The Can Supply for Craft Beers May Be in Trouble
In the past decade, there has been an explosion in the number of canned craft beers. The biggest cause for the increase is easier access to the canning process. Previously, bottling was a far simpler packaging endeavor with less upfront cost, but a rise in the number of smaller units and mobile units has opened canning up to many more brewers.
However, according to Forbes, a recent report from the Brewers Association worries that this trend could start to reverse. This time, the problem isn’t the process, but the cans themselves. Small-batch brewers rely on access to lower minimum order thresholds, and those may be drying up.
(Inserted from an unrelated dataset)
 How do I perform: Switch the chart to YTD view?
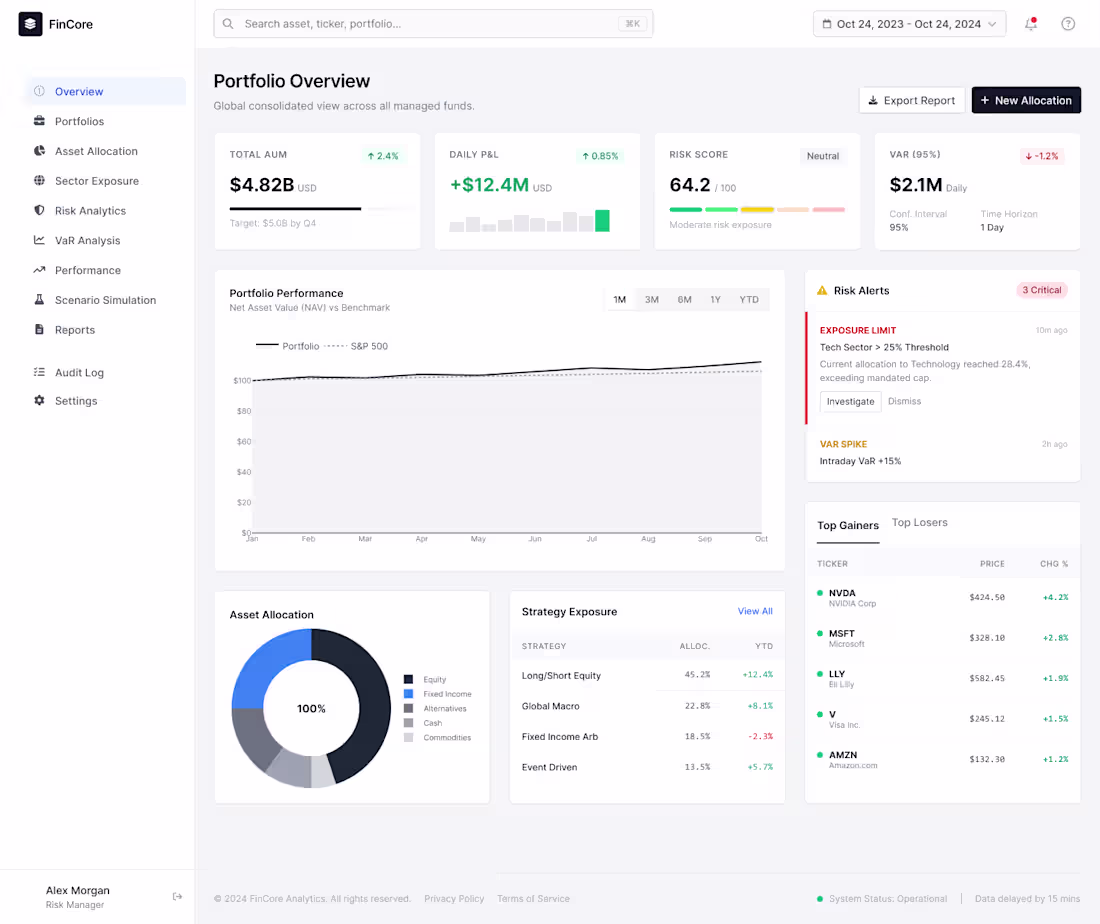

Apparently, a very limited number of can suppliers exist. Earlier this year, the top two companies Rexam and Ball announced a merger. Now, if Forbes sources are accurate, the third largest brand, Crown Holdings, has been cutting supplies to both new and existing customers and lengthening lead times.
The ramifications could be serious. “It’s not like you have many choices,” one mobile canning company told Forbes. “You’re going to use one of the three guys.” Crown has previously set themselves apart from the other big can supplier by catering to craft brewers, but at least one anonymous brewer said that had changed for them recently. Crown is currently “beating up on” craft brewers, he said.
For the record, neither Crown nor the Brewers Association responded to Forbes' request for a comment, so neither the accuser nor the accused has verified to what extent this is true. And the potential Rexam-Ball merger is still under regulatory review. So a full-on craft beer can-pocalypse is not upon us yet. But it could be something to watch out for, especially if you’re one of the many of craft beer drinkers who has become accustomed to getting your favorite beers in cans.